- _WHAT YOU HAVE TO DO_: Write out, please, each line from the one containing "The height and" to the final line of the data, both included, exactly and without pictures.

- _DATA TO USE_:
::::

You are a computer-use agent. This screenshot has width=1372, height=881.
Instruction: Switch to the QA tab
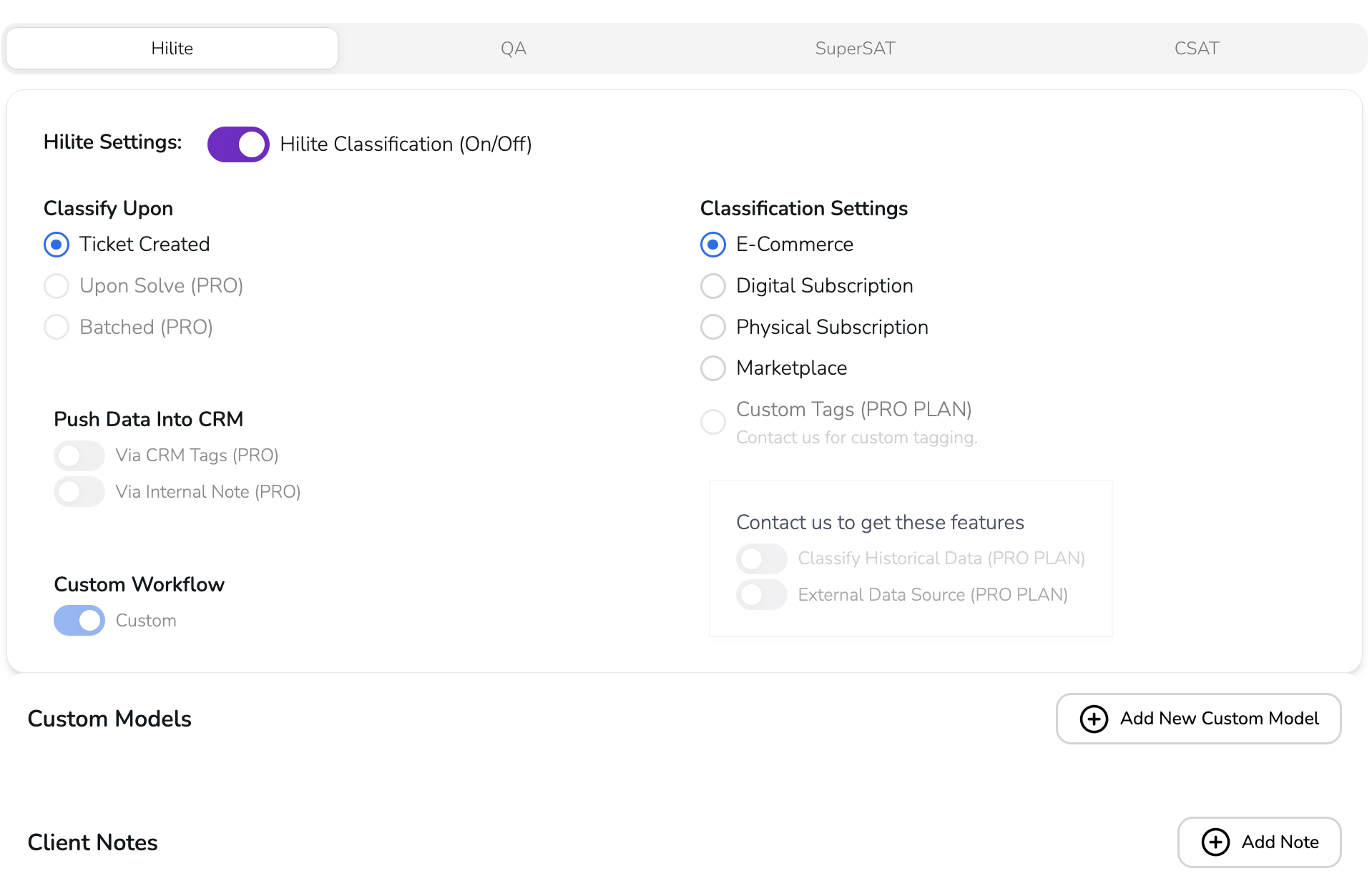513,49
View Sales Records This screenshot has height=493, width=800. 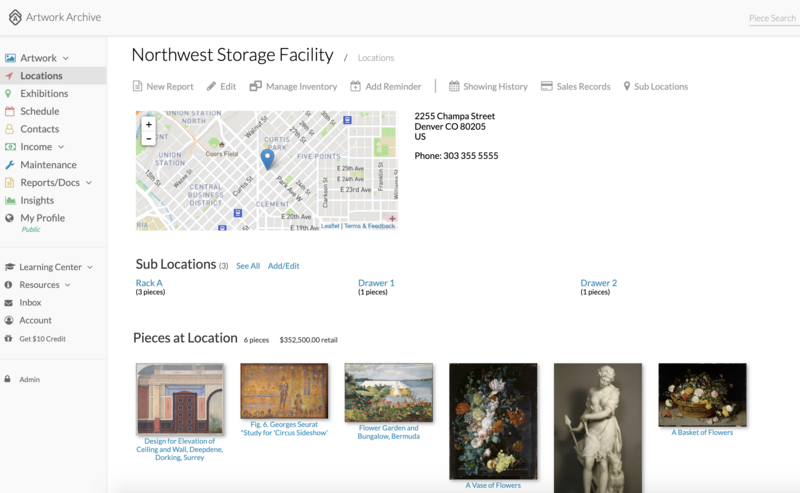pyautogui.click(x=575, y=87)
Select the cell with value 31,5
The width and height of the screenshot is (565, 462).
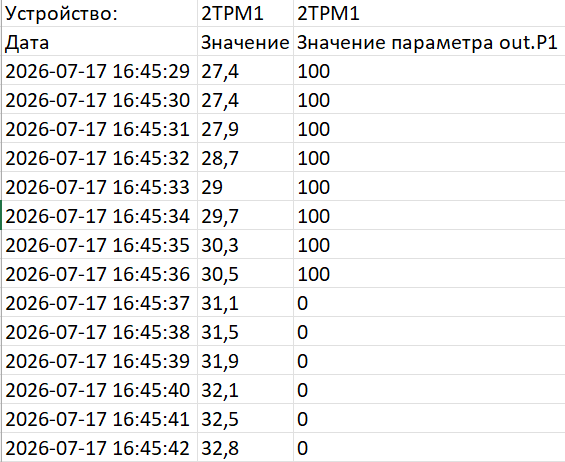coord(245,332)
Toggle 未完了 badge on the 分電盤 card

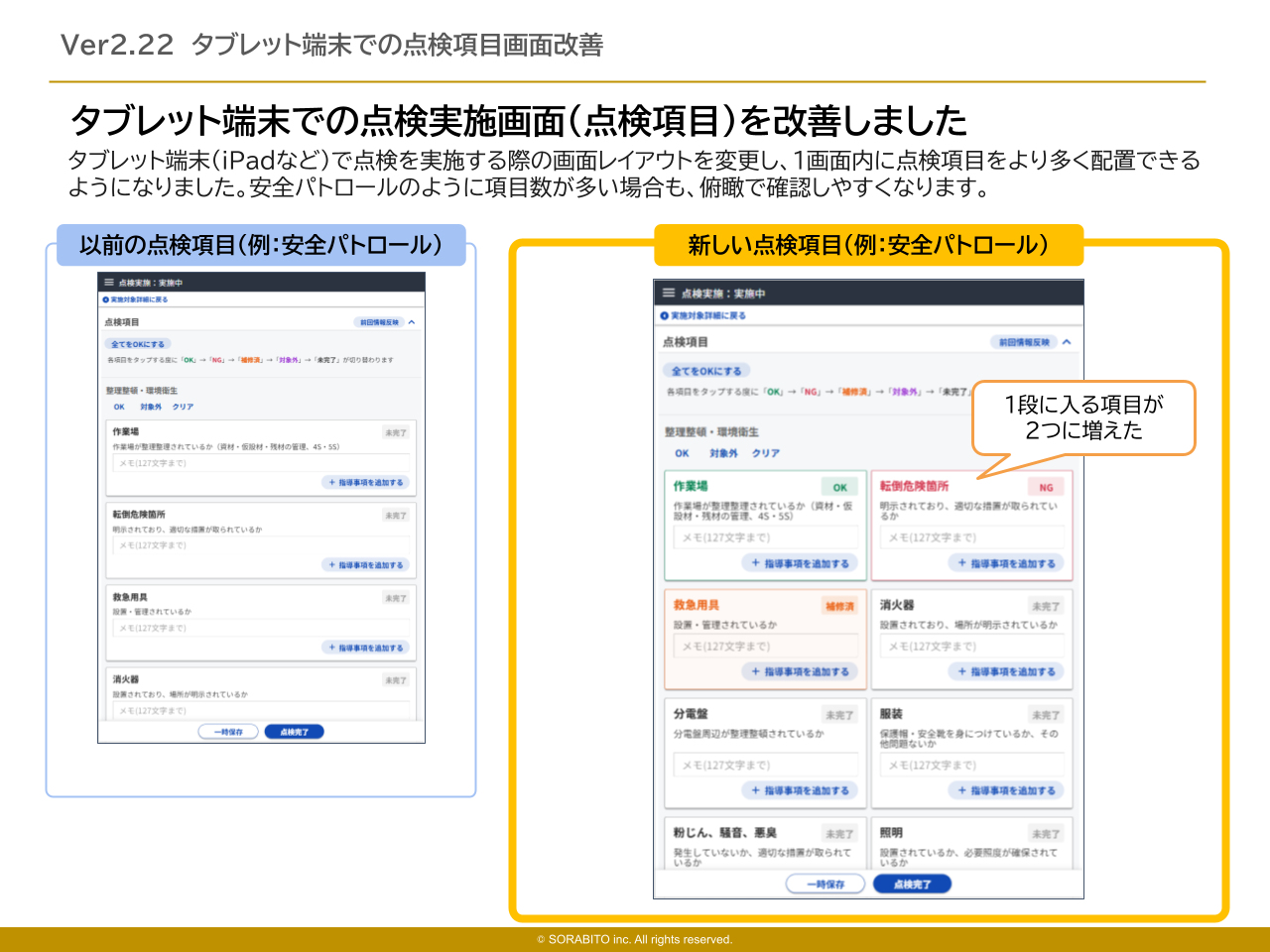839,715
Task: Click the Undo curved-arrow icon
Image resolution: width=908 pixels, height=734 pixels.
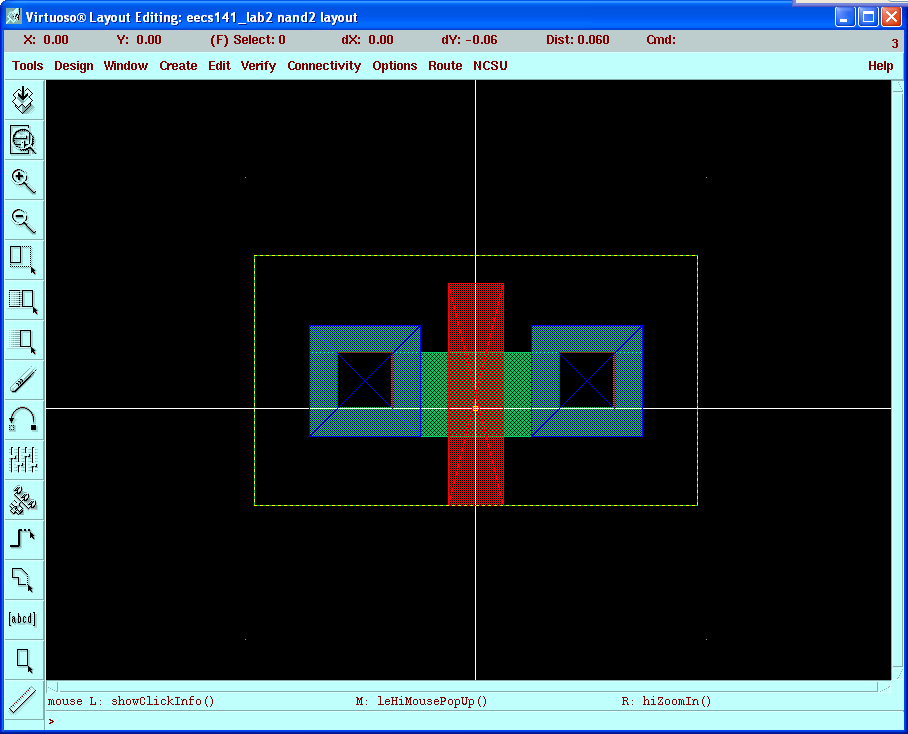Action: pos(23,419)
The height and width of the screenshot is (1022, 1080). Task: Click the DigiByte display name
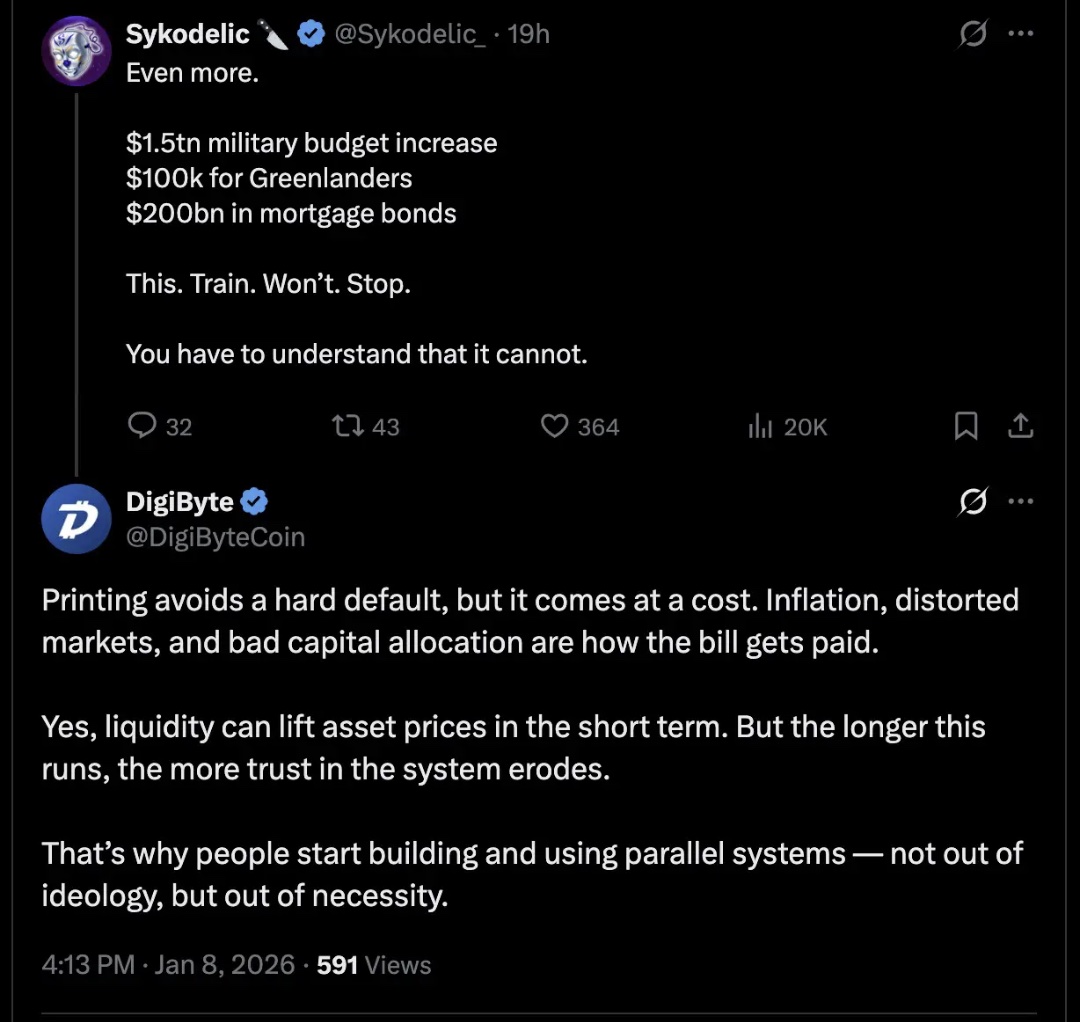coord(180,502)
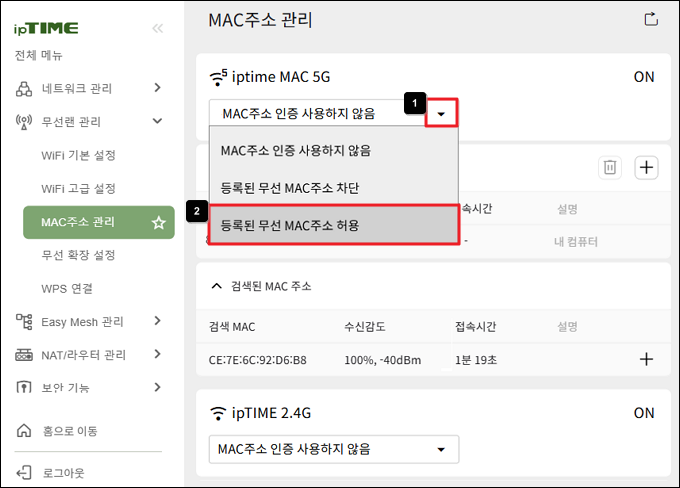Toggle the iptime MAC 5G ON switch
The width and height of the screenshot is (680, 488).
(644, 77)
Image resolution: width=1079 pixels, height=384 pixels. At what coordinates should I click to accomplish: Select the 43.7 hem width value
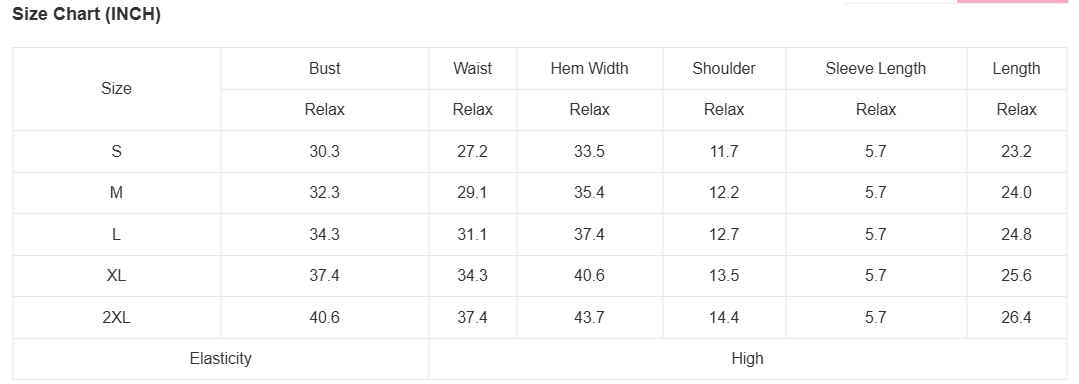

::::

- _ANSWER SPACE_:
The height and width of the screenshot is (1022, 1080). Task: Click the DigiByte display name
coord(180,502)
Toggle the iptime MAC 5G ON switch
The width and height of the screenshot is (680, 488).
(644, 77)
Image resolution: width=1079 pixels, height=384 pixels. At what coordinates should I click to accomplish: Select the 43.7 hem width value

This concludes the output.